We’ve already talked about this at some length, and here are some things that we thought about.

There are lots of commentaries on I Ching! Among them are Chain of Mountains, which is a phrase I find beautiful but it’s not quite there. Another one, Gui Cang, Wikipedia maintains is translatable as “Return and be contained,” which doesn’t really speak to me.

I do like “Explanation of Horizontal Lines” and “Ten Wings,” but they are both really opaque, and also at this point, my discomfort with reusing titles asserts itself. We need to use these as inspiration rather than a place to steal from. Perhaps The Eleventh Wing? Maybe Legend of 64 Heroes?

Maybe we go farther back and look at Shang dynasty oracle bones. There’s a form of divination that was practised at the time using tortoiseshells or the scapulae of various animals. Apparently they used to be sold as “dragon bones” as a medicinal product…Cracking a Dragon’s Bones? Things Told to Pan Geng by a Tortoiseshell? (Pan Geng is apparently the posthumous name of a Shang ruler.)

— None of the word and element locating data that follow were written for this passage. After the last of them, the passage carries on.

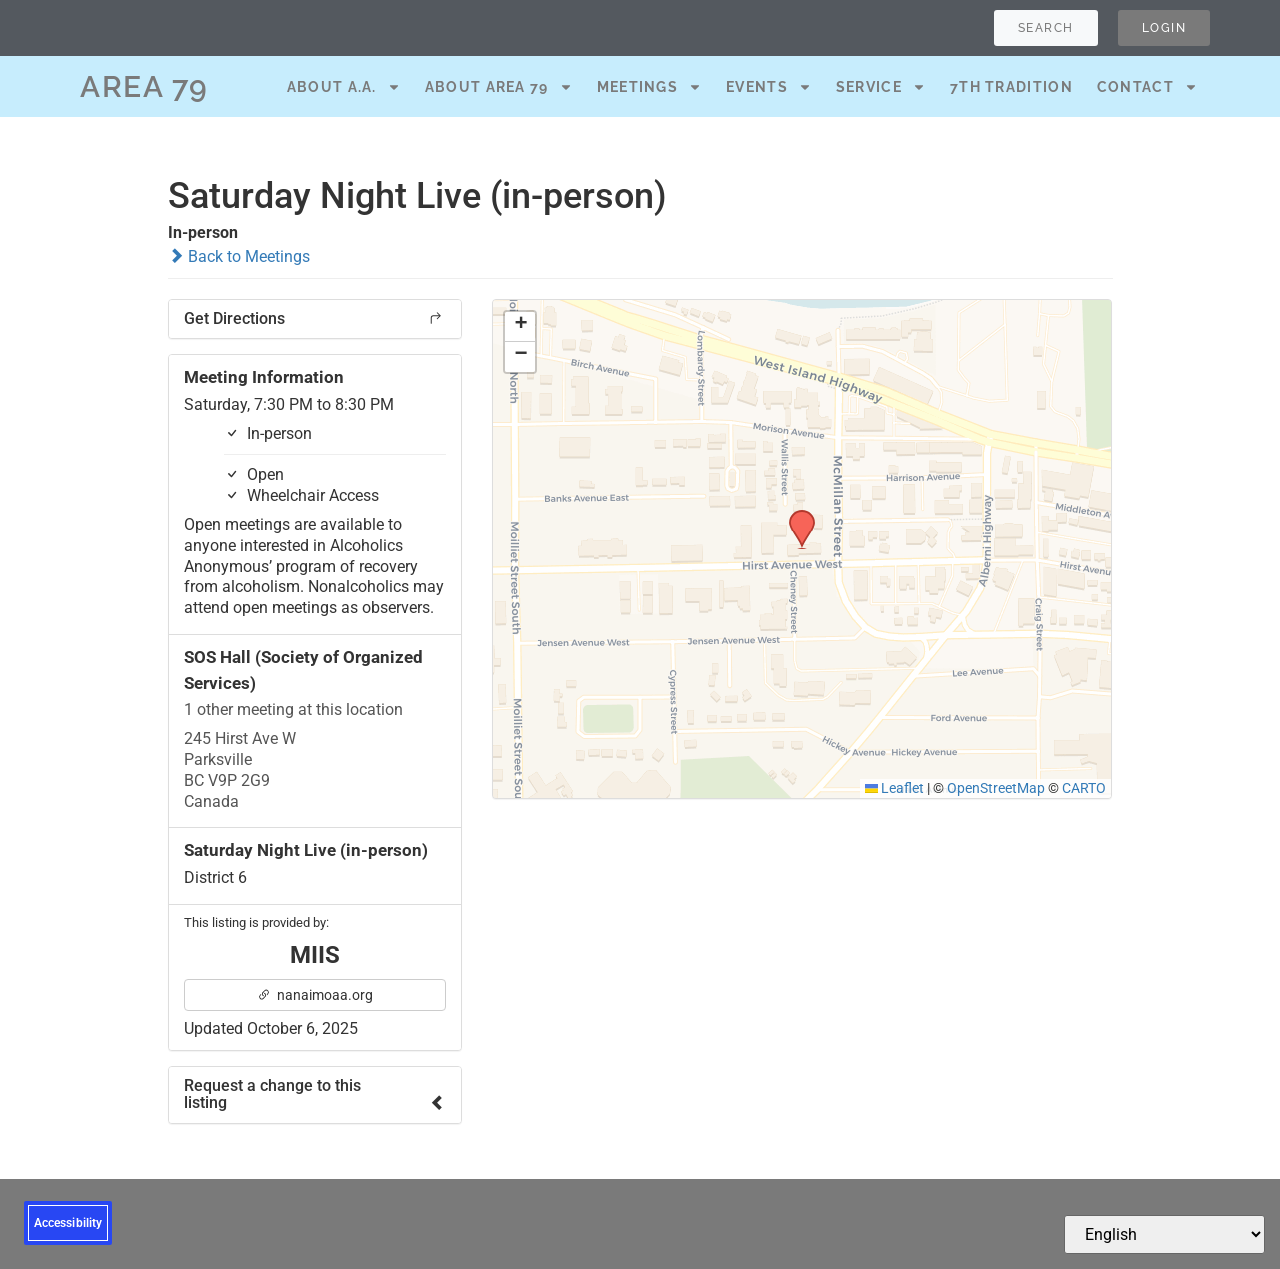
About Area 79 (499, 87)
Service (881, 87)
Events (769, 87)
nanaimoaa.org (315, 995)
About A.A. (344, 87)
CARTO (1084, 788)
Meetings (649, 87)
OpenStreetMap (996, 788)
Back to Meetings (239, 256)
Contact (1147, 87)
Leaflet (895, 788)
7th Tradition (1011, 87)
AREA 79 (144, 86)
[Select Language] (1164, 1234)
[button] (795, 516)
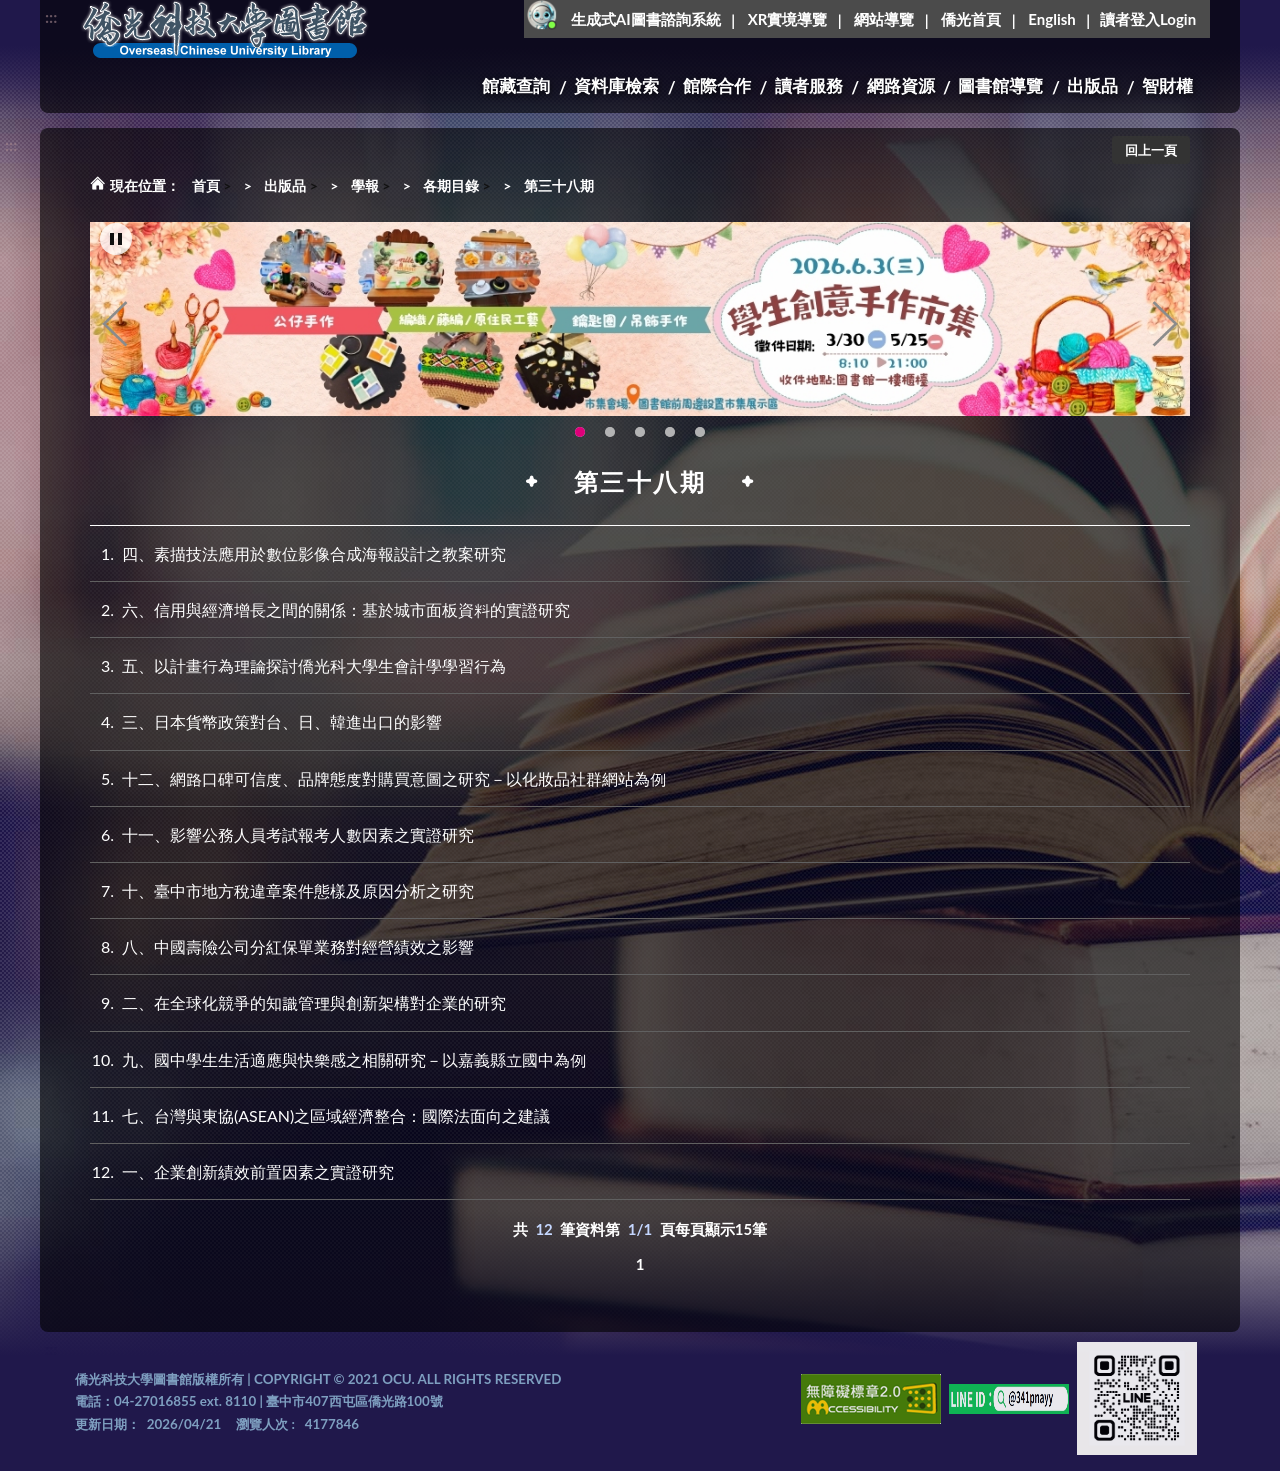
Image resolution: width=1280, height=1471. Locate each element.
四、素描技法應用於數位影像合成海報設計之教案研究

Another direction to pursue is the exploration of mysterious heavenly vistas, or making reference to the Milky Way as Bridge does. In Japanese it is the “River of Heaven,” which is pretty okay to me. In a couple of languages it is a road or path.

There’s another way to go, making reference to the great literary classics of China, but I can only read them in translation, and Journey West is not the vibe I’m really going for…or is it? I’m just starting Outlaws of the Marsh (thanks, Jon) this week, and I dunno whether that’s going to be it, either. But maybe the classics aren’t where we should look at all? Maybe we should look at literature-for-the-masses, like Jin Yong’s wuxia fiction?

I wait with bated breath for your thoughts!